[begin RECORDS SUPPLIED]

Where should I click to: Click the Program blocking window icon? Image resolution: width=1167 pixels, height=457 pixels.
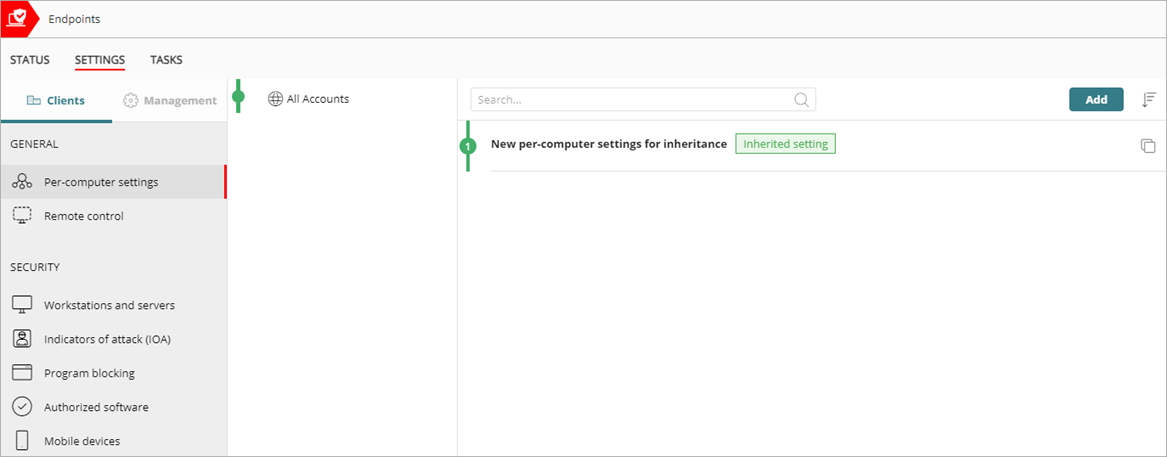22,373
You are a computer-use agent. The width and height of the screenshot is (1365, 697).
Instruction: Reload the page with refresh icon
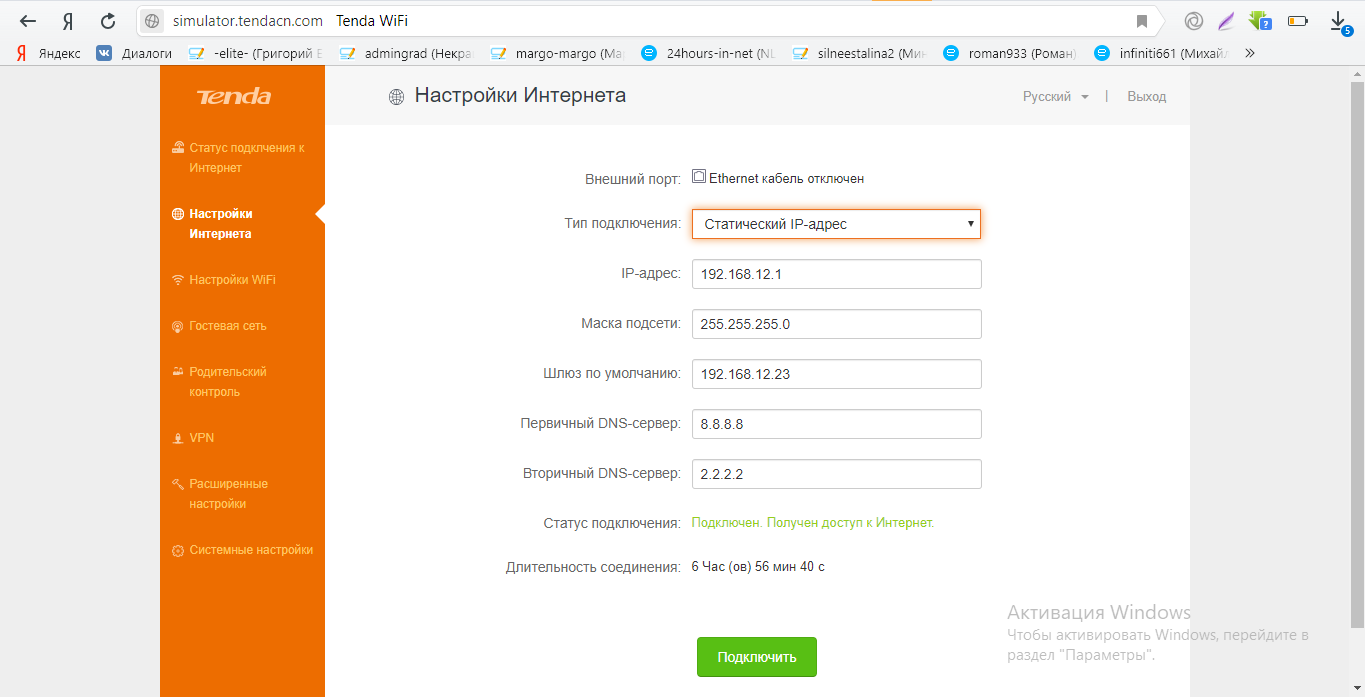108,21
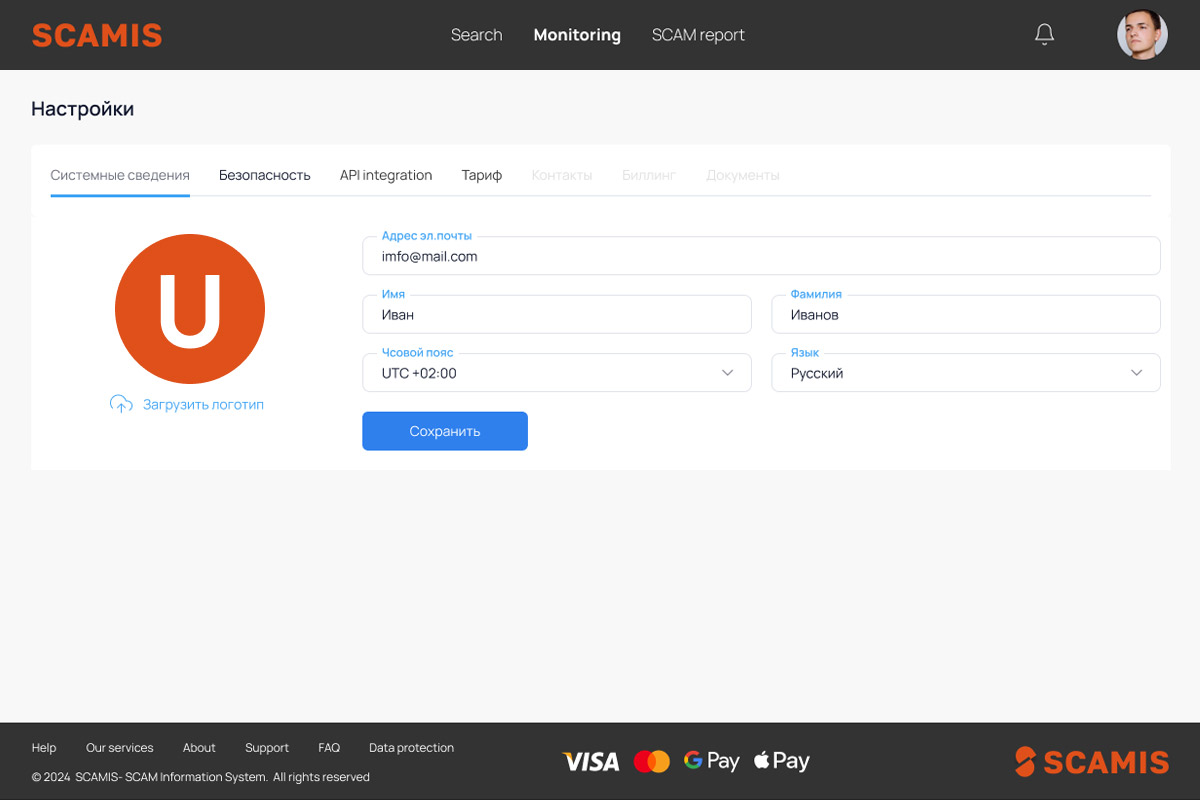Click the cloud upload icon
This screenshot has height=800, width=1200.
tap(121, 404)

[end RECORDS SUPPLIED]

- **GIVEN REQUEST**: Write out the lines above again, swapping "Reload" for "Refresh" and leaving everything else as it is. Omit the pictures.

- **ANSWER TO THE PROBLEM**:
Where should I click to: Click the Program blocking window icon? Image resolution: width=1167 pixels, height=457 pixels.
22,373
You are a computer-use agent. The width and height of the screenshot is (1365, 697).
Instruction: Refresh the page with refresh icon
108,21
Click the cloud upload icon
This screenshot has height=800, width=1200.
tap(121, 404)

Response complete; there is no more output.